Des Moniteurs Classe A
On se lance dans une comparaison entre les 2 générations d’enceintes ; le résultat est sans appel, et les différences sont flagrantes au niveau du bas médium et des fréquences très aiguës. Les A7X sont beaucoup plus chargées autour de 200 Hz alors que les A7V paraissent bien plus homogènes, même si elles ont une plus petite bosse autour de 500 Hz. De la même manière, dans le haut du spectre, on retrouve une bien plus grande linéarité dans les A7V à partir de 4 kHz.

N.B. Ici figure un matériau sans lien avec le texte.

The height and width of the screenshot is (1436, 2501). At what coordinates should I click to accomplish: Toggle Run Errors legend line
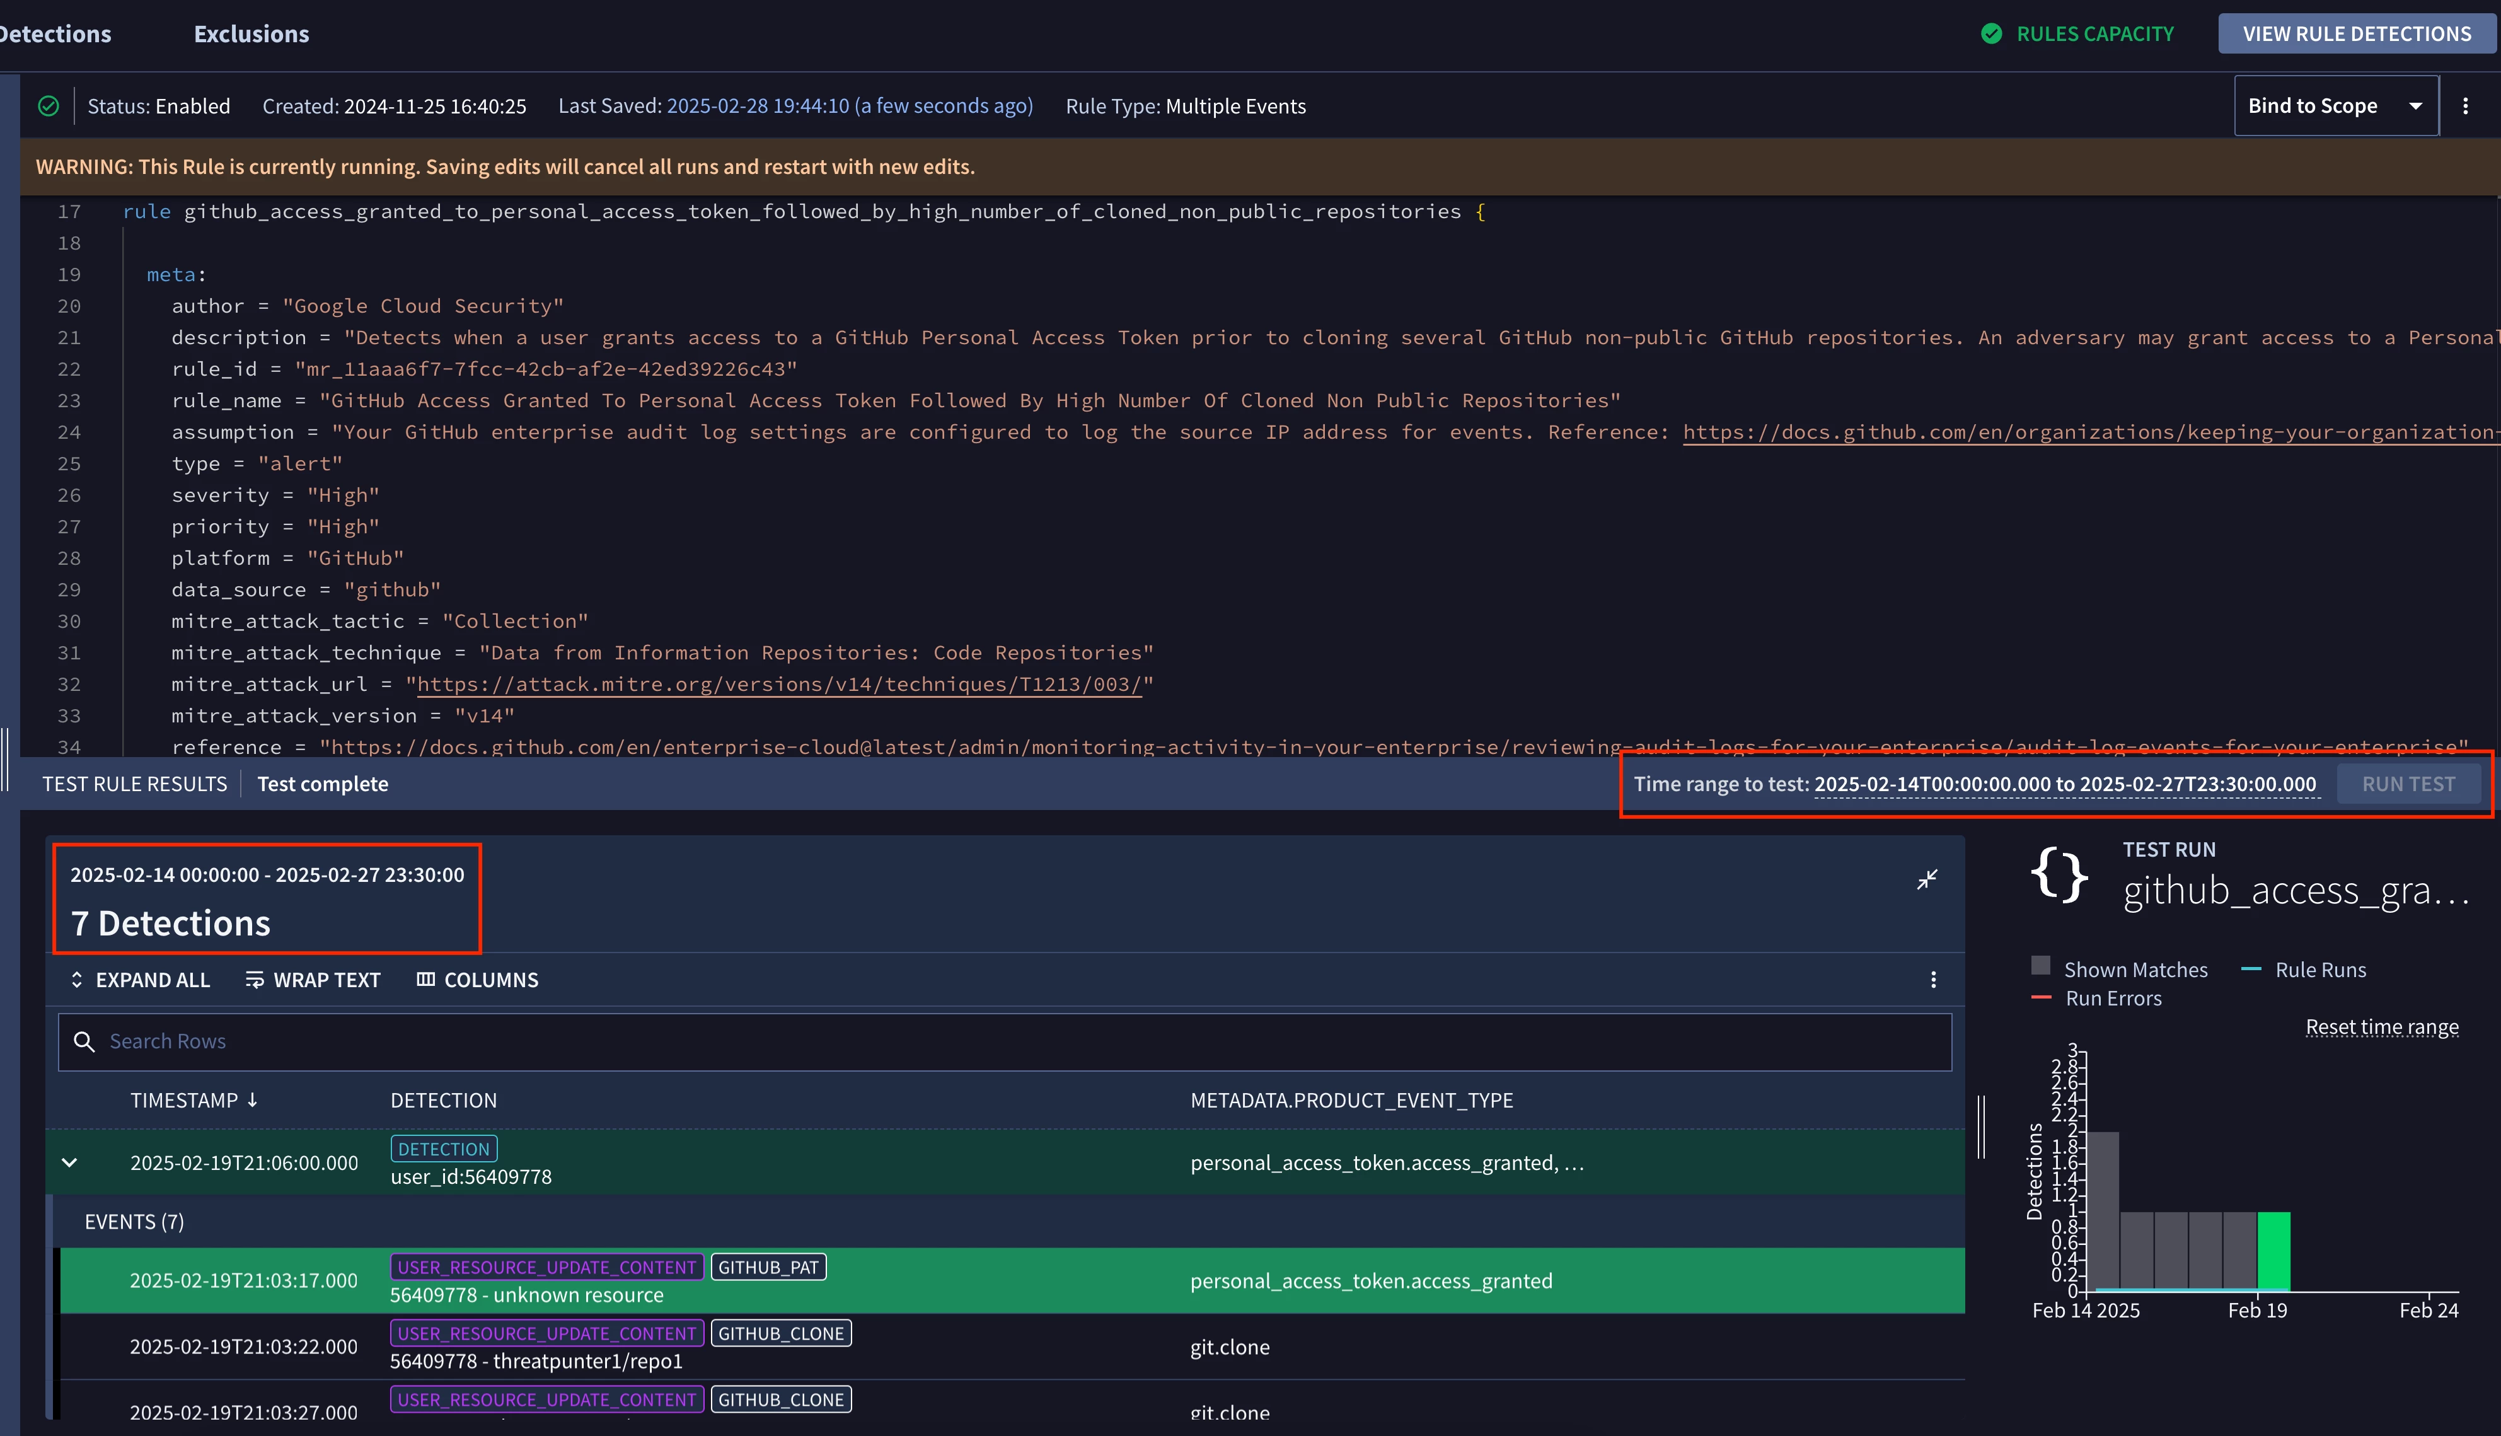[2041, 998]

La phase de test peut commencer, tout d’abord avec du bruit rose, et on se promène entre les différents réglages de correction du A control, afin de trouver celui qui nous paraît le plus plat et homogène en termes de réponse en fréquence selon notre micro de mesure. C’est évidemment le réglage intégrant le fichier de calibration de SoundID qui nous semble le plus équilibré. On décide donc de garder ce préréglage jusqu’à la fin du test. Les mesures relevées nous confirment les impressions déjà ressenties, le bas médium nous parait beaucoup plus contenu et linéaire, on gagne beaucoup d’air, car la courbe se maintient au-delà de 10 kHz, contrairement aux A7X qui semblent s’effondrer au-delà de ces fréquences (peut être un rapport avec l’âge de celles-ci également, maintenons un doute là-dessus). Des résultats similaires sont observés en émettant un signal sinusoïdal à différentes fréquences, et en particulier à 250 Hz ou les A7X sont beaucoup plus généreuses et 500 Hz ou le rapport s’inverse.
En musique
Passons aux écoutes comparatives. Comme à notre habitude, on va passer en revue quelques morceaux que l’on connait très bien, et dont les textures, la spatialisation, et la largeur du spectre nous paraissent intéressantes à comparer. On s’est demandé comment on allait procéder pour comparer ces deux générations parce que Adam nous propose maintenant beaucoup de solutions de corrections différentes. On a finalement pris le parti de garder pour chacune des enceintes la correction qui nous paraissait la plus efficiente pour pouvoir estimer leurs vrais potentiels. On a donc gardé la correction Sonarwork appliquée à 60 % pour les A7V, et on est évidemment restés sur la correction manuelle des A7X qu’on a pu faire dans notre régie. Précisons qu’une fois le fichier de calibration envoyé dans le DSP des enceintes, on peut débrancher les enceintes du réseau Ethernet et ne plus avoir besoin du logiciel de Sonarworks.
Radiohead « 15 steps »
Le résultat est sans appel, on gagne indéniablement en clarté, le bas du spectre nous parait moins brouillon. Les fréquences aiguës sont beaucoup plus douces et définies, on gagne de l’air et le tout semble plus équilibré sans être pourtant amputé du caractère nerveux que peuvent avoir les enceintes Adam. On sent que le guide d’onde des tweeters nous donne une belle linéarité et qu’en se désaxant un peu du point d’écoute, on garde une belle cohérence. Toutes les composantes de la rythmique sont extrêmement bien restituées et les transitoires sont particulièrement précises et restituent le champ de dynamiques particulièrement important dans ce morceau. L’image sonore et la largeur de la stéréo sont aussi agréablement surprenantes, à tel point que la comparaison avec des enceintes trois voies serait presque tentante. La voix de Tom Yorke affiche elle une belle présence dans le haut médium et toutes les réverbes qui peuvent y être associées paraissent en même temps plus profondes et moins diffuses que sur les A7X. On est plutôt très convaincus pour l’instant.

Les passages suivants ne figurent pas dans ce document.